--- Task prompt ---
Line by line, copy out the entries exactly and leave the pictures behind.

##### Exercise input #####

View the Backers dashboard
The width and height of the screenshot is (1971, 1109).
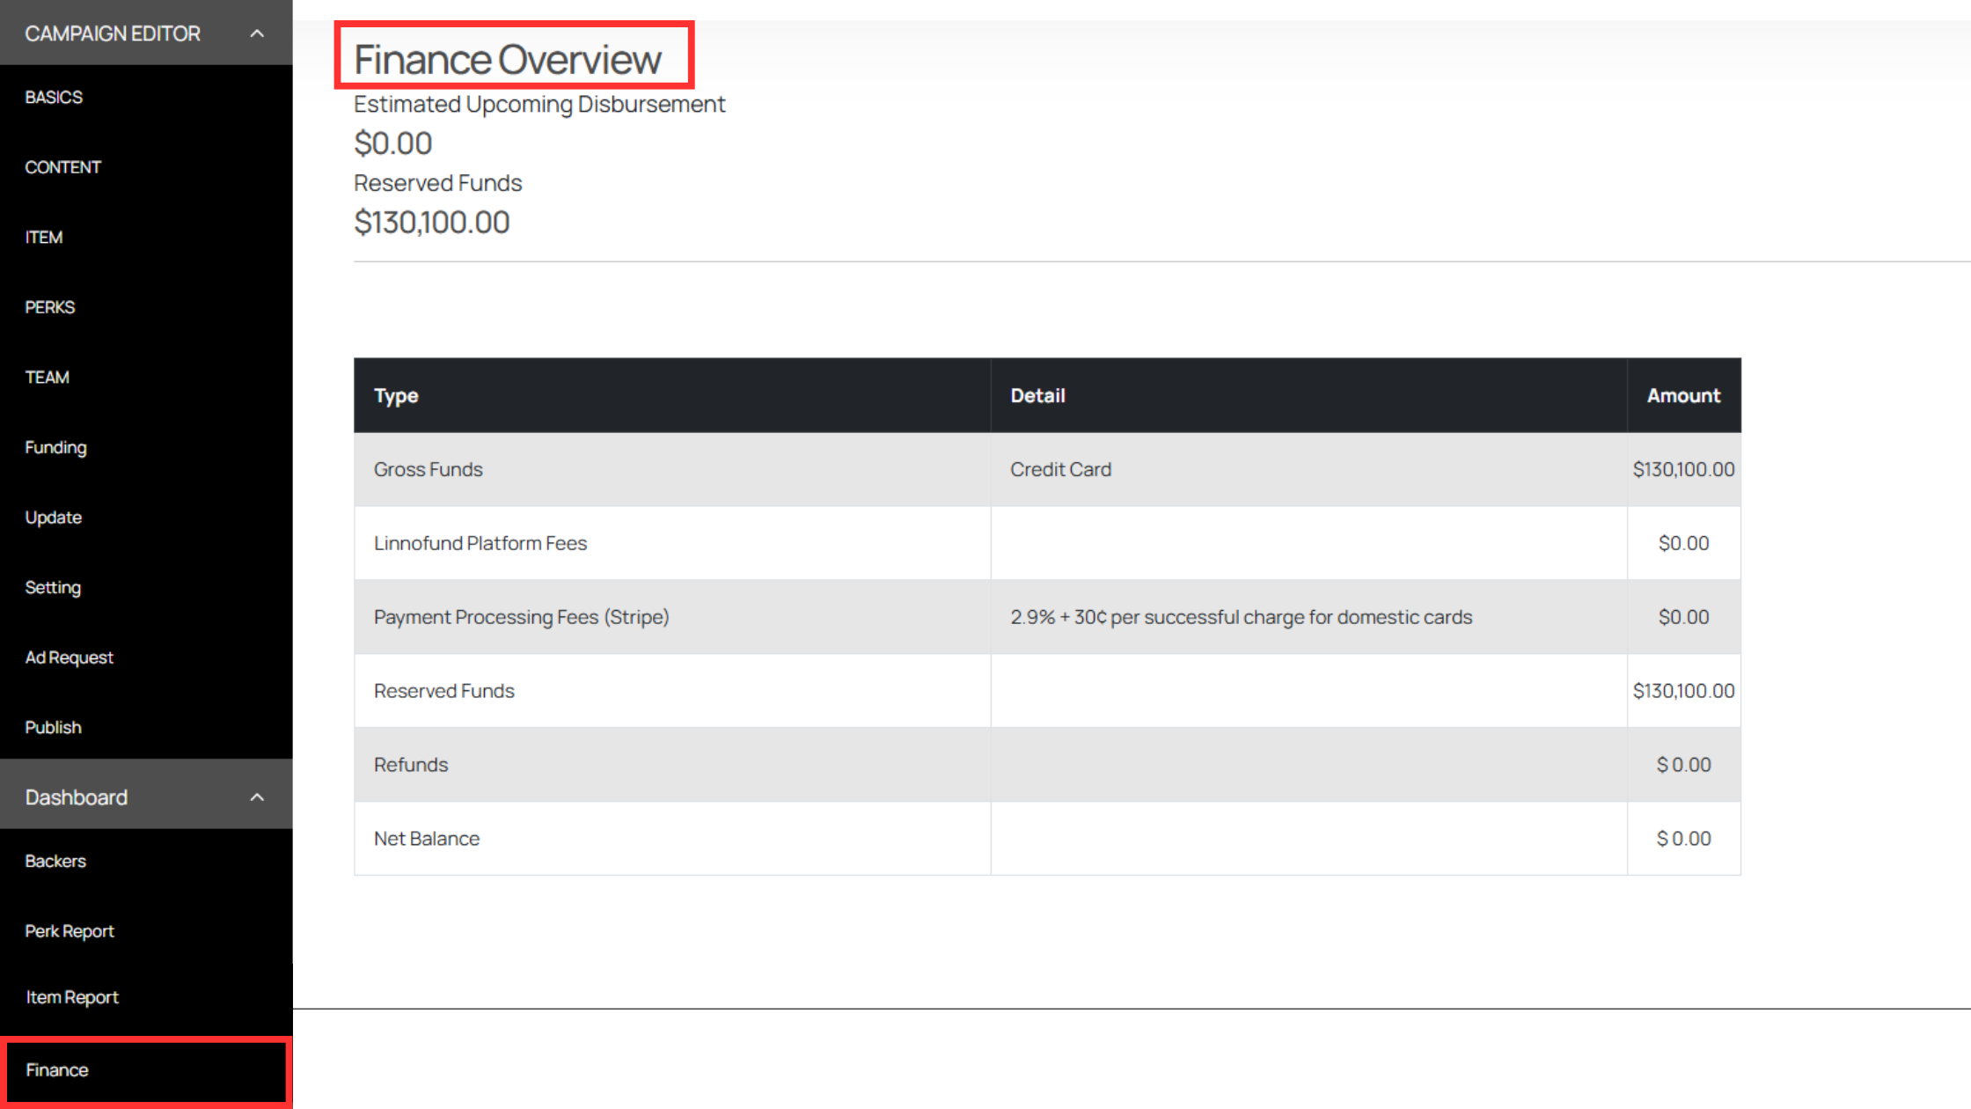(x=55, y=861)
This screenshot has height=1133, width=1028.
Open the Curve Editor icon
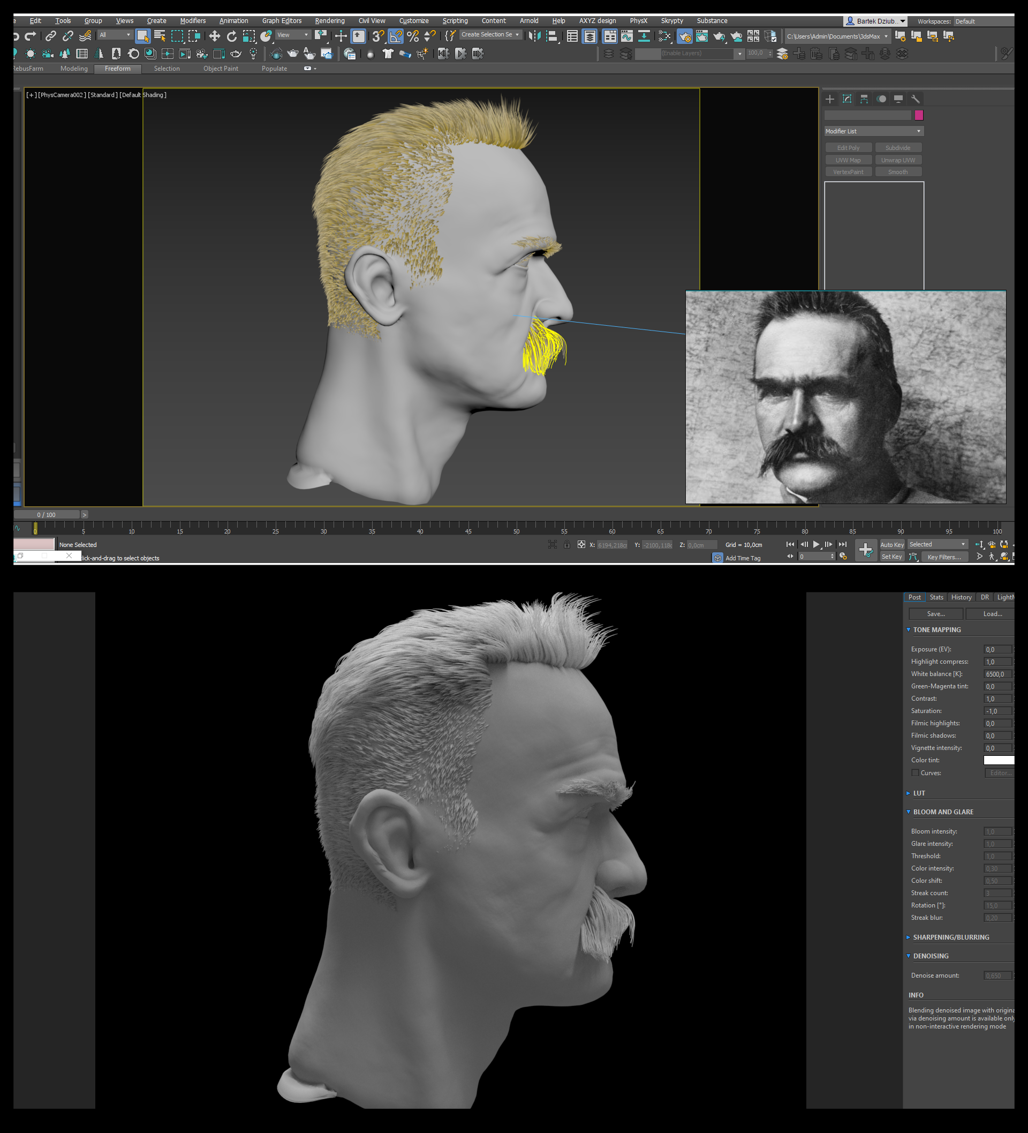626,37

#####

--- Written response ---
View the Backers dashboard
The width and height of the screenshot is (1971, 1109).
(x=55, y=861)
This screenshot has height=1133, width=1028.
Open the Curve Editor icon
626,37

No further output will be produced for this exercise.